ValidBboxesDataFrame#

class ethology.io.annotations.validate.ValidBboxesDataFrame(*args, **kwargs)[source]#

Bases: DataFrameModel

Class for valid bounding boxes intermediate dataframes.

We use this dataframe internally as an intermediate step in the process of converting an input bounding box annotations file (VIA or COCO) to an ethology dataset. The validation checks all required columns exist and their types are correct.

image_filename#

Name of the image file.

Type:

str

image_id#

Unique identifier for each of the images.

Type:

int

image_width#

Width of each of the images, in the same units as the input file (usually pixels).

Type:

int

image_height#

Height of each of the images, in the same units as the input file (usually pixels).

Type:

int

x_min#

Minimum x-coordinate of the bounding box, in the same units as the input file.

Type:

float

y_min#

Minimum y-coordinate of the bounding box, in the same units as the input file.

Type:

float

width#

Width of the bounding box, in the same units as the input file.

Type:

float

height#

Height of the bounding box, in the same units as the input file.

Type:

float

category_id#

Unique identifier for the category, as specified in the input file. A value of 0 is usually reserved for the background class.

Type:

int

category#

Category of the annotation as a string.

Type:

str

supercategory#

Supercategory of the annotation as a string.

Type:

str

Raises:

pa.errors.SchemaError – If the input dataframe does not match the schema.

Methods

build_schema_(**kwargs)

empty(*_args)

Create an empty DataFrame with the schema of this model.

example(cls, **kwargs)

Generate an example of a particular size.

get_empty_values()

Get the default empty values for selected dataframe columns.

get_metadata()

Provide metadata for columns and schema level

pydantic_validate(schema_model)

Verify that the input is a compatible dataframe model.

strategy(cls, **kwargs)

Create a hypothesis strategy for generating a DataFrame.

to_json_schema()

Serialize schema metadata into json-schema format.

to_schema()

Create DataFrameSchema from the DataFrameModel.

to_yaml([stream])

Convert Schema to yaml using io.to_yaml.

validate(check_obj[, head, tail, sample, ...])

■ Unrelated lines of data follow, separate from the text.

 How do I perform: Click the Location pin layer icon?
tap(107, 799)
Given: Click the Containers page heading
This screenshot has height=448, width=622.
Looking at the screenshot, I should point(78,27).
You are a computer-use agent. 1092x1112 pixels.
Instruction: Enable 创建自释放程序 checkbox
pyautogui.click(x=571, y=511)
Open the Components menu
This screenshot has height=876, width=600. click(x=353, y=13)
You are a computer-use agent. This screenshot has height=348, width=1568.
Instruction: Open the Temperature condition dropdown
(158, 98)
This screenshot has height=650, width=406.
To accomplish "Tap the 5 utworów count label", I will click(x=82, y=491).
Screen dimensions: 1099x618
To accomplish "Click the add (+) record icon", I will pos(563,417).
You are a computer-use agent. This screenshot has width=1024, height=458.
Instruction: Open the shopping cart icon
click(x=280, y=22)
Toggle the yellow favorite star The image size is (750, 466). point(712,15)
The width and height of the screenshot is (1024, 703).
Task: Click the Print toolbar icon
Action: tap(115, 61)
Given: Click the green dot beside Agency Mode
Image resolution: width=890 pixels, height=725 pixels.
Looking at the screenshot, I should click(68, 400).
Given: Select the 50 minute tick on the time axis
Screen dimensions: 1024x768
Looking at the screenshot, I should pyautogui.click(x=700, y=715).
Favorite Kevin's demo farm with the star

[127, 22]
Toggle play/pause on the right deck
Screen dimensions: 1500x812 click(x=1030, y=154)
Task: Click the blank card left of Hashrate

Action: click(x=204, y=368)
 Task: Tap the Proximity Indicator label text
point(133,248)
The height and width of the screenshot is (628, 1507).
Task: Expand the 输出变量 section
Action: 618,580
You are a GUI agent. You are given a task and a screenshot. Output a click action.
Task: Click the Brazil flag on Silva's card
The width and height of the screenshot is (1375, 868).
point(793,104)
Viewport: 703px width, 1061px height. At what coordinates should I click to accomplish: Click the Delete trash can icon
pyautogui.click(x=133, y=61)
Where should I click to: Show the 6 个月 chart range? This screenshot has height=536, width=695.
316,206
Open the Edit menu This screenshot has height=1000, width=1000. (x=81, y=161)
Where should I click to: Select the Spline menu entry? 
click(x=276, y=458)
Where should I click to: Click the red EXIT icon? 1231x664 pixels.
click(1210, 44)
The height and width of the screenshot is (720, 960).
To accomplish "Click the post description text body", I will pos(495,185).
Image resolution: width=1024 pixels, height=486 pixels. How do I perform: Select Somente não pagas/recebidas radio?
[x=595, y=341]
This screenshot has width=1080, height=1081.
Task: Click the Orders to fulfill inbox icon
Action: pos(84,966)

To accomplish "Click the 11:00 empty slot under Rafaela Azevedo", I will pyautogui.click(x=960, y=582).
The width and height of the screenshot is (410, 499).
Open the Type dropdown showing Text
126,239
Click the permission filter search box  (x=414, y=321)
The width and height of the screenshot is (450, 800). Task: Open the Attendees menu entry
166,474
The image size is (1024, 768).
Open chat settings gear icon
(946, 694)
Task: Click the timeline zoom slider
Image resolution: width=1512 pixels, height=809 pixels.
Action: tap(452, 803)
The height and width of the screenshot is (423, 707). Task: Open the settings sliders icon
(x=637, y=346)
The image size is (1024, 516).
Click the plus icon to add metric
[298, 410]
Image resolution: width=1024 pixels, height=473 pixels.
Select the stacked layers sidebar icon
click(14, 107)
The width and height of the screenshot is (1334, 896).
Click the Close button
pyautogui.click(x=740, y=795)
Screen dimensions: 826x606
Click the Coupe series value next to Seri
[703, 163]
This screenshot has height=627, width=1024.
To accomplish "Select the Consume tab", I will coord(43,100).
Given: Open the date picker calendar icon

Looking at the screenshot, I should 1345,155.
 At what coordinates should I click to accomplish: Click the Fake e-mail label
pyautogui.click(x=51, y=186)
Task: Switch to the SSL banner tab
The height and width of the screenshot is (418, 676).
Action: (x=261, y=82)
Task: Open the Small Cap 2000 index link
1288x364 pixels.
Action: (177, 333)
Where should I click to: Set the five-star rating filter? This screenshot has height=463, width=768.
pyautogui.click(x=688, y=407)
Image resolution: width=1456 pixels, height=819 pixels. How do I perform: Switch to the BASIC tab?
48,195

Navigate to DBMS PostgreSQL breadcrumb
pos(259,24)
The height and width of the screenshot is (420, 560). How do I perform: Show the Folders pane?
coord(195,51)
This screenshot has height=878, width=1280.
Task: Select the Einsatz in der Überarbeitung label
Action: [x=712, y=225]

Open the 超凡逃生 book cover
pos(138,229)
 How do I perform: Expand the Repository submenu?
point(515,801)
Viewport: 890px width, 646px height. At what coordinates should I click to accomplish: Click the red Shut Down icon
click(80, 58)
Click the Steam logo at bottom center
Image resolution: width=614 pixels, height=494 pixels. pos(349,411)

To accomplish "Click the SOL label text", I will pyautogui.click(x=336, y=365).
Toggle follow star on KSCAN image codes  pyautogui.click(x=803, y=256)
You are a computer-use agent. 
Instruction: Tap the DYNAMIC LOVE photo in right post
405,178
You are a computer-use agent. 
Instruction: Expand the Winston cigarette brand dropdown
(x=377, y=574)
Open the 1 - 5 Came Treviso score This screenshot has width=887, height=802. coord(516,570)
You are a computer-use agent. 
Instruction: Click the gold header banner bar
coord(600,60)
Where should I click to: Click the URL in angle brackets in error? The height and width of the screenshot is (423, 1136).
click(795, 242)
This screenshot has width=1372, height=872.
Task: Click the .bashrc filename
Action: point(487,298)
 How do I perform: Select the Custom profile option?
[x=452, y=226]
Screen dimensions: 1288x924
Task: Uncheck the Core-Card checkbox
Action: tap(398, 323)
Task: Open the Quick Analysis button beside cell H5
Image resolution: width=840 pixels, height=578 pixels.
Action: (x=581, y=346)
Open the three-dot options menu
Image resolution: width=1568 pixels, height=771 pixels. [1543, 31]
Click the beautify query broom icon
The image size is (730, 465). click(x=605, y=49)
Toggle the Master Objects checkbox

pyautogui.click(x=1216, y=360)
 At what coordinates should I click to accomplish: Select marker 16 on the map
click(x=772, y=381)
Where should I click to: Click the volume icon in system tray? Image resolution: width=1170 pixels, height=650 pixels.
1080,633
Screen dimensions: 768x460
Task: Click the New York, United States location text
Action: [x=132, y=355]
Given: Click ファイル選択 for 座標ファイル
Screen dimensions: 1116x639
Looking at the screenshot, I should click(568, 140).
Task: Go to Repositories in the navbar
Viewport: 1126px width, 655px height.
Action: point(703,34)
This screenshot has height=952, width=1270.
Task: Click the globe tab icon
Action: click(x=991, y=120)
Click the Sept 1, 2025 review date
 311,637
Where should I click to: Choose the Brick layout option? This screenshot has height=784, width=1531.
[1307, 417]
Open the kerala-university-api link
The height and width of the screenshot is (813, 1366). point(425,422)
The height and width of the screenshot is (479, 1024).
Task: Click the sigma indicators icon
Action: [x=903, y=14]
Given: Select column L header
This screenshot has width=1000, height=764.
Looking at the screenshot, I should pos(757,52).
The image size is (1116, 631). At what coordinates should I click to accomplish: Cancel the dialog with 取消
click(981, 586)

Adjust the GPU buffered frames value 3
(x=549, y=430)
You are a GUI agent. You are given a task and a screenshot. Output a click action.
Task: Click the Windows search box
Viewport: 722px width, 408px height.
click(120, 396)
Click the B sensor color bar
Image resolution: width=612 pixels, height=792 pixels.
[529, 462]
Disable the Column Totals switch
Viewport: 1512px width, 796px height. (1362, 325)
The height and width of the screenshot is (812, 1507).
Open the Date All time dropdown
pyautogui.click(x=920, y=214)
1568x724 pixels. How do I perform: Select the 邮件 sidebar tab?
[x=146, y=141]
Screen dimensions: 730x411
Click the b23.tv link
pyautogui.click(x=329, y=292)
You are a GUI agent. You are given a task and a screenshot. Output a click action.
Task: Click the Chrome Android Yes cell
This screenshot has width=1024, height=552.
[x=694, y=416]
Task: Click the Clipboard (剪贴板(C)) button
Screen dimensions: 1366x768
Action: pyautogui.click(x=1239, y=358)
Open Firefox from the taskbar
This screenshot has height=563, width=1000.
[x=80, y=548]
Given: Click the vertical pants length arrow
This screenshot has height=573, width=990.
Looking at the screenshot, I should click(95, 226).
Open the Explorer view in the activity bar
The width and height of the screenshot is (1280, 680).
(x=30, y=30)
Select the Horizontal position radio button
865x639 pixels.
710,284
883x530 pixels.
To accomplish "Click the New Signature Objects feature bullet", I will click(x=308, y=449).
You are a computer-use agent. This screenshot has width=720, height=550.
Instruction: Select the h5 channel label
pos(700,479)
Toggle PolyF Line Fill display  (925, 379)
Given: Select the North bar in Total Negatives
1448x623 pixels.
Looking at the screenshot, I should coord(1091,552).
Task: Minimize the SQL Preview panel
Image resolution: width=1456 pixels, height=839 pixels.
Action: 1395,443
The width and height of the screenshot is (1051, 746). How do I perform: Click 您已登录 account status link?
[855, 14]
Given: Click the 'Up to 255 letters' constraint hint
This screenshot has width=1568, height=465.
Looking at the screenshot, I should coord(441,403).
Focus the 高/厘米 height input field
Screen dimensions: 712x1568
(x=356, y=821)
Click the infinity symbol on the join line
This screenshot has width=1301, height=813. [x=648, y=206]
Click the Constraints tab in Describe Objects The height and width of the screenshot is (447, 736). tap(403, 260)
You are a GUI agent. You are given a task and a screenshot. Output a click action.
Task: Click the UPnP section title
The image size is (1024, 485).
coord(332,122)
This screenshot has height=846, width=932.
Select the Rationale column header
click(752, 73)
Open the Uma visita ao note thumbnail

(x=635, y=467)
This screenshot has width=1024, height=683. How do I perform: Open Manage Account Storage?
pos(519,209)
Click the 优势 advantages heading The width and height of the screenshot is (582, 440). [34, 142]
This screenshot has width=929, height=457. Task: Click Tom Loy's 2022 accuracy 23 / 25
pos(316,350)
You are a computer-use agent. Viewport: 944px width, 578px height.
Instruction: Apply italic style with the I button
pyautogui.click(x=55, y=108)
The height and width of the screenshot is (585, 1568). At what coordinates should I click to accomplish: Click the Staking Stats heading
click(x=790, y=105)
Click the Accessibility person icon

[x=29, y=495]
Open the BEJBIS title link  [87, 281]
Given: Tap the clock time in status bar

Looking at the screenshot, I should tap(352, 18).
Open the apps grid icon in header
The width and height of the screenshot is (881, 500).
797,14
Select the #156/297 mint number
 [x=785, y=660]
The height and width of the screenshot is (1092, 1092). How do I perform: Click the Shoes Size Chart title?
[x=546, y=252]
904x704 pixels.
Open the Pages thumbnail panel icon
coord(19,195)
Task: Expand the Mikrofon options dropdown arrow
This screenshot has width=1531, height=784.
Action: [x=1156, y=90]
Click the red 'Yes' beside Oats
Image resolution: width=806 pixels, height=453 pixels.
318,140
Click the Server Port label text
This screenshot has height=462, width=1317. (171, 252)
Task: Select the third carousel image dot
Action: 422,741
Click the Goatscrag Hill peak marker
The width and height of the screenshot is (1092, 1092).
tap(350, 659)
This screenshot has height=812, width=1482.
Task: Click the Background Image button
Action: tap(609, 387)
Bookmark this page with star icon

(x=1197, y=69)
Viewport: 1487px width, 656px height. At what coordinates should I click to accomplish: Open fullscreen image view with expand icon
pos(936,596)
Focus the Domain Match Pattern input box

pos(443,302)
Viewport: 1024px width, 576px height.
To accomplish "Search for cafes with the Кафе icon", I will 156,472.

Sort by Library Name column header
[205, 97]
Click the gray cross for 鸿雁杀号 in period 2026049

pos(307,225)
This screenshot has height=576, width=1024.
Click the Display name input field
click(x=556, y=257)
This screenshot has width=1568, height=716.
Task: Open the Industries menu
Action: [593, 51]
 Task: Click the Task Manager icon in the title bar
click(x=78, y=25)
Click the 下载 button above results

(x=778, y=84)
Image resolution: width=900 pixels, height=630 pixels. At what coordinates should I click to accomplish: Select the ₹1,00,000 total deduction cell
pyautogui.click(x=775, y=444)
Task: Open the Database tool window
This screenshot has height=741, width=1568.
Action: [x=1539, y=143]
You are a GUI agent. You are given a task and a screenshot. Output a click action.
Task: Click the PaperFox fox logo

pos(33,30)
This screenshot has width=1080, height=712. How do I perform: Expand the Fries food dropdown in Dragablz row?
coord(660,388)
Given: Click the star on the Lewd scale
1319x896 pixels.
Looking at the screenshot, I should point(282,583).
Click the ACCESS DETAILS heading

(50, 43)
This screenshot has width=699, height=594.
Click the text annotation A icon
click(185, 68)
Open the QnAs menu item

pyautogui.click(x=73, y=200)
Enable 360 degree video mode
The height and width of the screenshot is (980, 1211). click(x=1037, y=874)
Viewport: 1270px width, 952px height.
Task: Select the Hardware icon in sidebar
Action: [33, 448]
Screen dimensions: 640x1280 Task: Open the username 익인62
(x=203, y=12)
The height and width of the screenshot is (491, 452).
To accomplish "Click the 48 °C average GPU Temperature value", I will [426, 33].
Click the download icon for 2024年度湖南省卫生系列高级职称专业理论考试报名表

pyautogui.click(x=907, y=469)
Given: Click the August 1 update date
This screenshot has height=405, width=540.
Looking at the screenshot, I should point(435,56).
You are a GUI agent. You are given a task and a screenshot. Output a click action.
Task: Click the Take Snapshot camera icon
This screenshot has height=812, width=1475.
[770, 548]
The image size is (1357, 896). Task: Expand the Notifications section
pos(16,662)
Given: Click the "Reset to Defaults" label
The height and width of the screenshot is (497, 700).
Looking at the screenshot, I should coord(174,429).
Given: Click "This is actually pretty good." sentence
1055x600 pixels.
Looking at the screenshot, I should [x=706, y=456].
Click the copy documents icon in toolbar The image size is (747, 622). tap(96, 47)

Validate a DataFrame based on the schema specification.

classmethod empty(*_args)#

Create an empty DataFrame with the schema of this model.

Return type:

DataFrame[Self]

classmethod example(cls, **kwargs)#

Generate an example of a particular size.

Parameters:

size – number of elements in the generated DataFrame.

Return type:

DataFrameBase[TypeVar(TDataFrameModel, bound= DataFrameModel)]

Returns:

DataFrame object.

static get_empty_values()[source]#

Get the default empty values for selected dataframe columns.

The columns are those that can be undefined in VIA and COCO files: category, supercategory, category_id, image_width and image_height.

Returns:

A dictionary with the default empty values the specified columns.

Return type:

dict

classmethod get_metadata()#

Provide metadata for columns and schema level

Return type:

Optional[dict]

classmethod pydantic_validate(schema_model)#

Verify that the input is a compatible dataframe model.

Return type:

DataFrameModel

classmethod strategy(cls, **kwargs)#

Create a hypothesis strategy for generating a DataFrame.

Parameters:
  • size – number of elements to generate

  • n_regex_columns – number of regex columns to generate.

Returns:

a strategy that generates DataFrame objects.

classmethod to_json_schema()#

Serialize schema metadata into json-schema format.

Parameters:

dataframe_schema – schema to write to json-schema format.

Note

This function is currently does not fully specify a pandera schema, and is primarily used internally to render OpenAPI docs via the FastAPI integration.

classmethod to_schema()#

Create DataFrameSchema from the DataFrameModel.

Return type:

TypeVar(TSchema, bound= BaseSchema)

classmethod to_yaml(stream=None)#

Convert Schema to yaml using io.to_yaml.

classmethod validate(check_obj, head=None, tail=None, sample=None, random_state=None, lazy=False, inplace=False)#

Validate a DataFrame based on the schema specification.

Parameters:
  • check_obj (pd.DataFrame) – the dataframe to be validated.

  • head (Optional[int]) – validate the first n rows. Rows overlapping with tail or sample are de-duplicated.

  • tail (Optional[int]) – validate the last n rows. Rows overlapping with head or sample are de-duplicated.

  • sample (Optional[int]) – validate a random sample of n rows. Rows overlapping with head or tail are de-duplicated.

  • random_state (Optional[int]) – random seed for the sample argument.

  • lazy (bool) – if True, lazily evaluates dataframe against all validation checks and raises a SchemaErrors. Otherwise, raise SchemaError as soon as one occurs.

  • inplace (bool) – if True, applies coercion to the object of validation, otherwise creates a copy of the data.

Return type:

DataFrame[Self]

Returns:

validated DataFrame

Raises:

SchemaError – when DataFrame violates built-in or custom checks.